The terms of the appointment order shall not circumvent the provisions of the Industrial Disputes Act and the Standing Orders of your company, if any. Therefore, whatever safe game you play about the appointment order will not be maintainable if it is contrary to the rules of basic Acts.
An employer is certainly free to terminate the services of employee(s) provided there are valid reasons. It should not be fabricated but a real one. It should be taken as the last resort also. The termination policy should be diluted so that if the employer wants to terminate the services of employees, let the provisions relating to informing the government of the intention to retrench employees be followed, and retrenchment compensation as prescribed under the ID Act paid to the respective employee.

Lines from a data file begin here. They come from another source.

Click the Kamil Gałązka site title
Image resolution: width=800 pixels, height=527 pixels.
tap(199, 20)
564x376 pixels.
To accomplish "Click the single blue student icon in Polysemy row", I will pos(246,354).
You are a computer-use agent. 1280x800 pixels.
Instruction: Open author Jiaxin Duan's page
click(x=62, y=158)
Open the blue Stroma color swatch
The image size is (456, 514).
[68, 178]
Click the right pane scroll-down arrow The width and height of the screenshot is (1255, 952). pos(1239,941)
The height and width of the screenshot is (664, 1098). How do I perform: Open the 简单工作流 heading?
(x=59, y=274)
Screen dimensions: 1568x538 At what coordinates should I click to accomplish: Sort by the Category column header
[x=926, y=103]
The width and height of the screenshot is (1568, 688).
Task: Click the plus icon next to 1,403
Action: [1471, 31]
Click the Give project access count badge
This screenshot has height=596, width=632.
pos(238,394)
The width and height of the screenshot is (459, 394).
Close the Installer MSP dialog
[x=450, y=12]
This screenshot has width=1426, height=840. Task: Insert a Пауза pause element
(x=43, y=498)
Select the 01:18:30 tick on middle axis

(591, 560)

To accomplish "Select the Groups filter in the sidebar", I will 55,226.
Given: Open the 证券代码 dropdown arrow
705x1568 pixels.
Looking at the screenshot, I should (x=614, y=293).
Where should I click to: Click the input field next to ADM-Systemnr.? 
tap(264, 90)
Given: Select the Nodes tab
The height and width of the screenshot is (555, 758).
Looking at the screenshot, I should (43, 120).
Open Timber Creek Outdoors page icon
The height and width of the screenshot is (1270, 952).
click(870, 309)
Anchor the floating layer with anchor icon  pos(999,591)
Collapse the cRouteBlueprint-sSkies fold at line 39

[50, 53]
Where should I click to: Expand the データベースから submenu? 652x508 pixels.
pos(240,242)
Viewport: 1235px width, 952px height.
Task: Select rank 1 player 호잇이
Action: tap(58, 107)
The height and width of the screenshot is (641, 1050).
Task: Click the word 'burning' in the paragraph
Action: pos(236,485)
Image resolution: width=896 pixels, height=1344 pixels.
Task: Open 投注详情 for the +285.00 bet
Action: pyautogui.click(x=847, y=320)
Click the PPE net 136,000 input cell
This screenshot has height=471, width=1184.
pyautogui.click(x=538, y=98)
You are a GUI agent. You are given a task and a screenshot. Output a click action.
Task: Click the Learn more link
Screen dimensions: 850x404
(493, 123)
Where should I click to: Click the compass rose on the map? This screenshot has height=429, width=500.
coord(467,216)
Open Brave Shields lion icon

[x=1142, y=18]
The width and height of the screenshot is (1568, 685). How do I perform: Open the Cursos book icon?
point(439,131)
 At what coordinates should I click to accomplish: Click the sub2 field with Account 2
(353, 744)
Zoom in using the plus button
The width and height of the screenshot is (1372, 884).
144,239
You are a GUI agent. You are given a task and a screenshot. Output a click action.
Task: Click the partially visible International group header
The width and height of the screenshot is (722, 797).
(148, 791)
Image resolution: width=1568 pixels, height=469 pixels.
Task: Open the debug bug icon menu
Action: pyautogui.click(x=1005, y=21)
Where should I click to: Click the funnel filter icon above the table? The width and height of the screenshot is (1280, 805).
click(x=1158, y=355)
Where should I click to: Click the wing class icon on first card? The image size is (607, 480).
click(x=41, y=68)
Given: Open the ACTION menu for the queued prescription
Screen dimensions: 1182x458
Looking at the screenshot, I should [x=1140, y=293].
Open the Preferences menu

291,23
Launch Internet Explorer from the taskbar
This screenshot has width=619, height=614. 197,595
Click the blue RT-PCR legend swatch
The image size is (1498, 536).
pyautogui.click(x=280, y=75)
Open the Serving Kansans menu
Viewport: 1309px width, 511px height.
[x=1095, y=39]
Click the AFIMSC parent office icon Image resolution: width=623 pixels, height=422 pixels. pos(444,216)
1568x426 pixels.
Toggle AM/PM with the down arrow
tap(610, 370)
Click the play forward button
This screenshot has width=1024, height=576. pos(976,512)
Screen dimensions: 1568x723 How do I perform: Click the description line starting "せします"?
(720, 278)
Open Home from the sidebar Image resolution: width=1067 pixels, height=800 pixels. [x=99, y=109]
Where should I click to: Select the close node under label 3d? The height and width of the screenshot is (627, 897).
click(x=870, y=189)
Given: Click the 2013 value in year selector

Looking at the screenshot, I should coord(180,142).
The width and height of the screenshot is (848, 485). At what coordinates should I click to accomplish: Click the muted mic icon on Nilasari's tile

The law does not say that the employer should retain a non-performing employee, but the employer has the right to fire him. But before doing so, give him an opportunity to improve his performance or try to relocate him by assigning some other tasks so that he could improve. If not found satisfactory, retrench him after giving prior notice and paying retrenchment compensation. It shall also be remembered that for an employee one year is more than sufficient to evaluate or appraise an employee and if you want to terminate him on the ground of non-performance, do it immediately after you assess his performance. On the other hand, if you terminate the services of an employee who has been with you for the last three or five years on the ground of non-performance, it will be highly prejudicial and will be viewed as victimization.